Tuesday, September 9, 2008

Reading Roundup: Sept. 9

Reading Roundup is a regular feature of WebEchoes. It consists of links to articles and websites that I find interesting but don't have a enough to say to warrant a standalone post.


Data Mining: Text Mining, Visualization and Social Media: Photosynth Launches
Cool tool for taking a bunch of photos and using stitching to make a 3 dimensional interactive model from them. Too bad it doesn't run on macs. Reminds me of Quicktime VR a bit.

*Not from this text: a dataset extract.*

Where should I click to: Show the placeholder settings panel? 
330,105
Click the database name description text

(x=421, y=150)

Carbon Negative Quest: Portland Gym Converts Energy Of Pedal Bikes Into Electricity | TriplePundit
Excellent application of existing technologies and creativity. I'm wondering about the choice to not install showers, though. I guess the intent is members go straight to somewhere with showers from the gym (eg: after work), or do a light workout.

Bikes as Transportation: Bike Route Mapping Archives
How to build a bike map for a city without major funding and outside the formal auspices of city government. I'm not privy to how the Providence bike routes were chosen, but so far I certainly disagree with those choices. A process such as the one outline here would probably have solved my complaints. (heavily used major routes, fast downhills into stop lights)

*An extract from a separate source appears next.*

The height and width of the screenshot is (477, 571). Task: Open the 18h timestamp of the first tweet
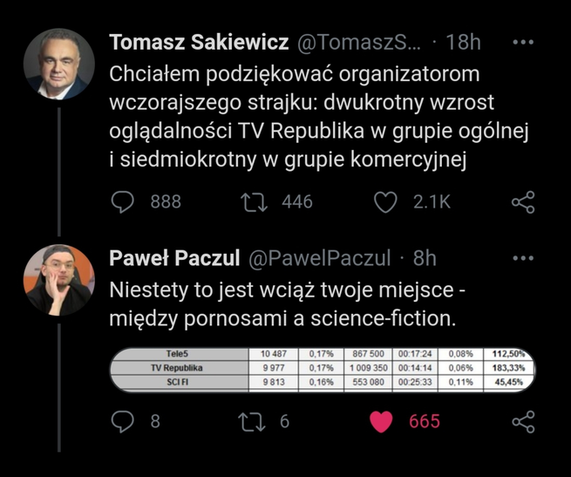pos(462,43)
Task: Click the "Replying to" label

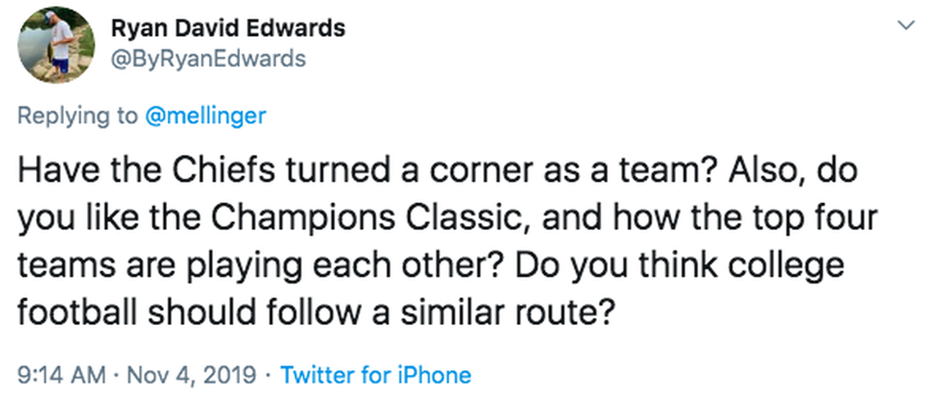Action: (78, 115)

Creative Recycling: 747 Turned into Hostel : TreeHugger
Neat.

Eco-Libris: Can Wheat Straw Replace Trees as a Source of Paper? : Sustainablog
Good questions in the article about energy and financial costs. My own question is what happens to the wheat straw now... is using the straw in this way disruptive to some other established cycle. I also wonder if this would be subject to the same problem as cellulosic ethanol - distributed material sourcing requiring a lot of costly transportation to a processing facitity.

A By-the-Numbers Look at Paper Recycling: Does One Person’s Effort Do Any Good? : Sustainablog
Cool stats on how much paper a tree produces in common contexts (reams, magazines, newspapers).

Peter Callesen
This looks like the European (german?) art of scherenschnitte meets Origami. Browse through a couple of the galleries to see more examples like the one to the left.